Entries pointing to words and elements
****

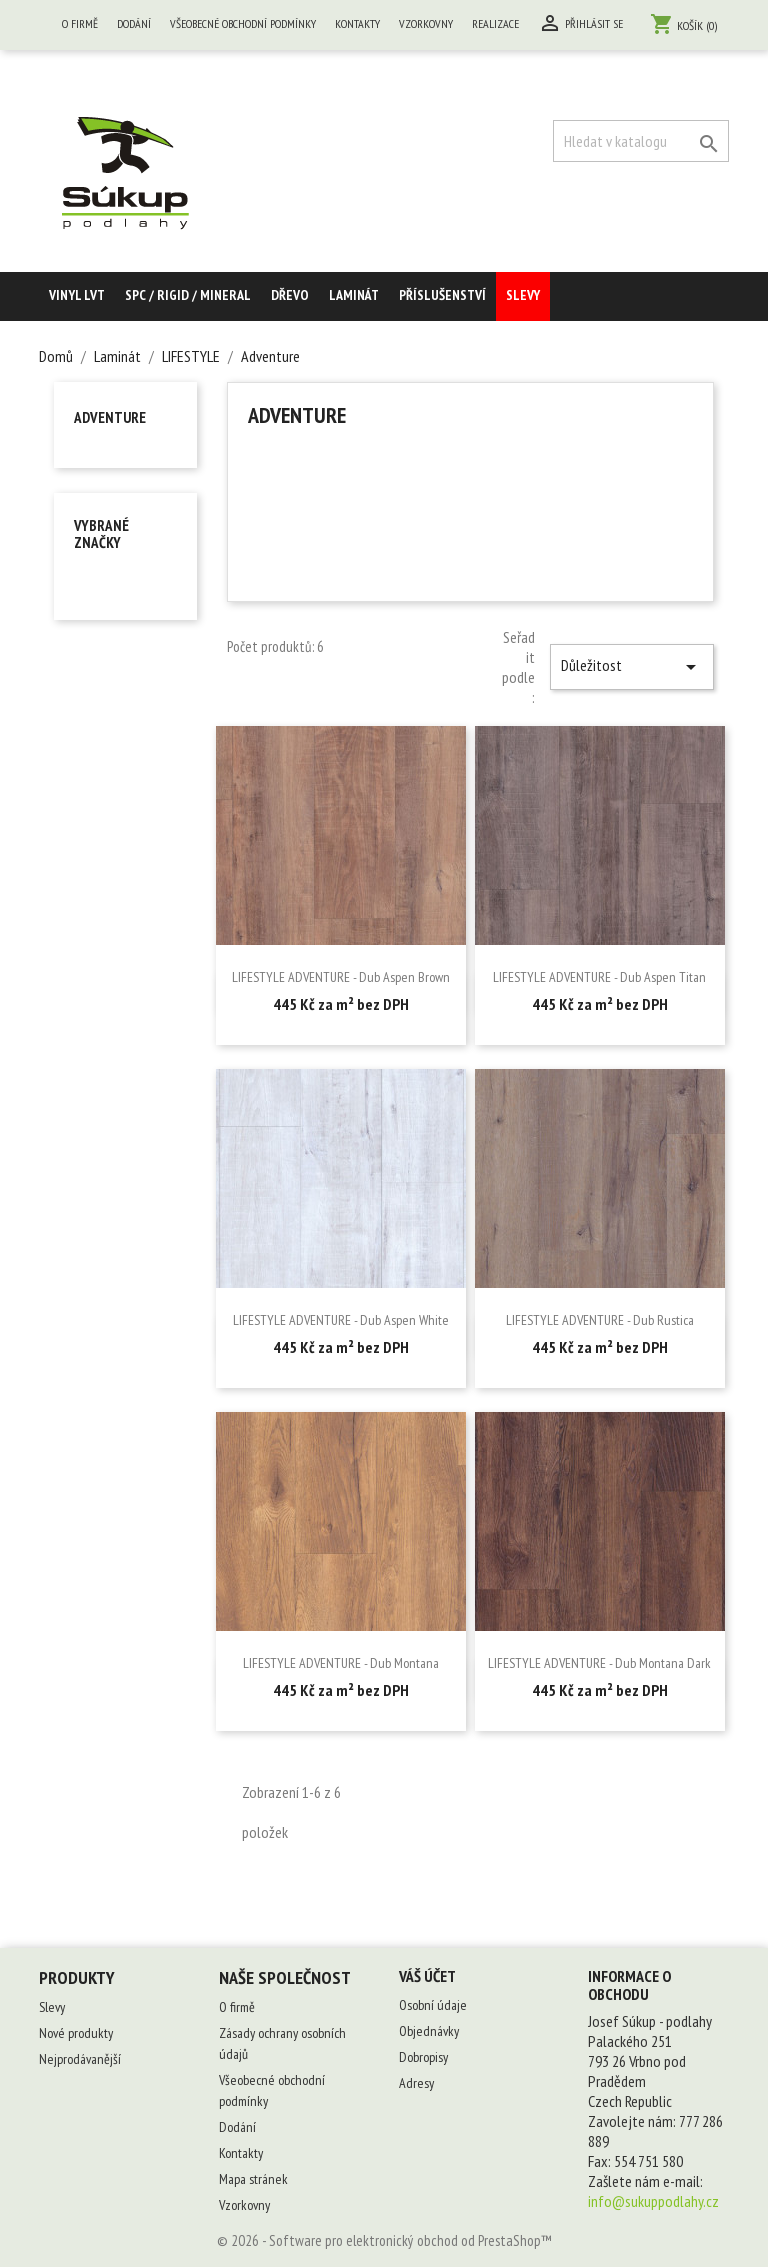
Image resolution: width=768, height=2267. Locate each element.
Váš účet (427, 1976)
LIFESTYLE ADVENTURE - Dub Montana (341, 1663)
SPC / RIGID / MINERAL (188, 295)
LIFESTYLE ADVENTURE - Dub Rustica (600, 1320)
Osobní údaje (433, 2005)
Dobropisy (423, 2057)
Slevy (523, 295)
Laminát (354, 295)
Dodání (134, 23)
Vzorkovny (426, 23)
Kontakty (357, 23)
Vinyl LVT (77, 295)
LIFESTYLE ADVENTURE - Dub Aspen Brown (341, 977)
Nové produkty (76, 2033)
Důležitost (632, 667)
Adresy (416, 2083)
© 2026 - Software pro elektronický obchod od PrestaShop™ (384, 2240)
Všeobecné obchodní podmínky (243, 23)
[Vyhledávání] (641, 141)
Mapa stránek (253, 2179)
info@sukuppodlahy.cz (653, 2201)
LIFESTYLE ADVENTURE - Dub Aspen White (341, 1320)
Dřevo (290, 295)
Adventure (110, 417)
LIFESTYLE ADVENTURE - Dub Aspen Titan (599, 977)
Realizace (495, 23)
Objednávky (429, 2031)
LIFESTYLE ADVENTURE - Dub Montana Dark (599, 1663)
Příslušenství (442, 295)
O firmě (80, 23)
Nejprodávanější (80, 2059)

****

TASK OBJECTIVE
Render every line of the listing above as a Markdown table with the columns No. and Line, numbering the rows and skipping blank lines. Leave the pictures out.

WRITTEN SOLUTION
| No. | Line |
|---|---|
| 1 | Image resolution: width=768, height=2267. Locate each element. |
| 2 | Váš účet (427, 1976) |
| 3 | LIFESTYLE ADVENTURE - Dub Montana (341, 1663) |
| 4 | SPC / RIGID / MINERAL (188, 295) |
| 5 | LIFESTYLE ADVENTURE - Dub Rustica (600, 1320) |
| 6 | Osobní údaje (433, 2005) |
| 7 | Dobropisy (423, 2057) |
| 8 | Slevy (523, 295) |
| 9 | Laminát (354, 295) |
| 10 | Dodání (134, 23) |
| 11 | Vzorkovny (426, 23) |
| 12 | Kontakty (357, 23) |
| 13 | Vinyl LVT (77, 295) |
| 14 | LIFESTYLE ADVENTURE - Dub Aspen Brown (341, 977) |
| 15 | Nové produkty (76, 2033) |
| 16 | Důležitost (632, 667) |
| 17 | Adresy (416, 2083) |
| 18 | © 2026 - Software pro elektronický obchod od PrestaShop™ (384, 2240) |
| 19 | Všeobecné obchodní podmínky (243, 23) |
| 20 | [Vyhledávání] (641, 141) |
| 21 | Mapa stránek (253, 2179) |
| 22 | info@sukuppodlahy.cz (653, 2201) |
| 23 | LIFESTYLE ADVENTURE - Dub Aspen White (341, 1320) |
| 24 | Dřevo (290, 295) |
| 25 | Adventure (110, 417) |
| 26 | LIFESTYLE ADVENTURE - Dub Aspen Titan (599, 977) |
| 27 | Realizace (495, 23) |
| 28 | Objednávky (429, 2031) |
| 29 | LIFESTYLE ADVENTURE - Dub Montana Dark (599, 1663) |
| 30 | Příslušenství (442, 295) |
| 31 | O firmě (80, 23) |
| 32 | Nejprodávanější (80, 2059) |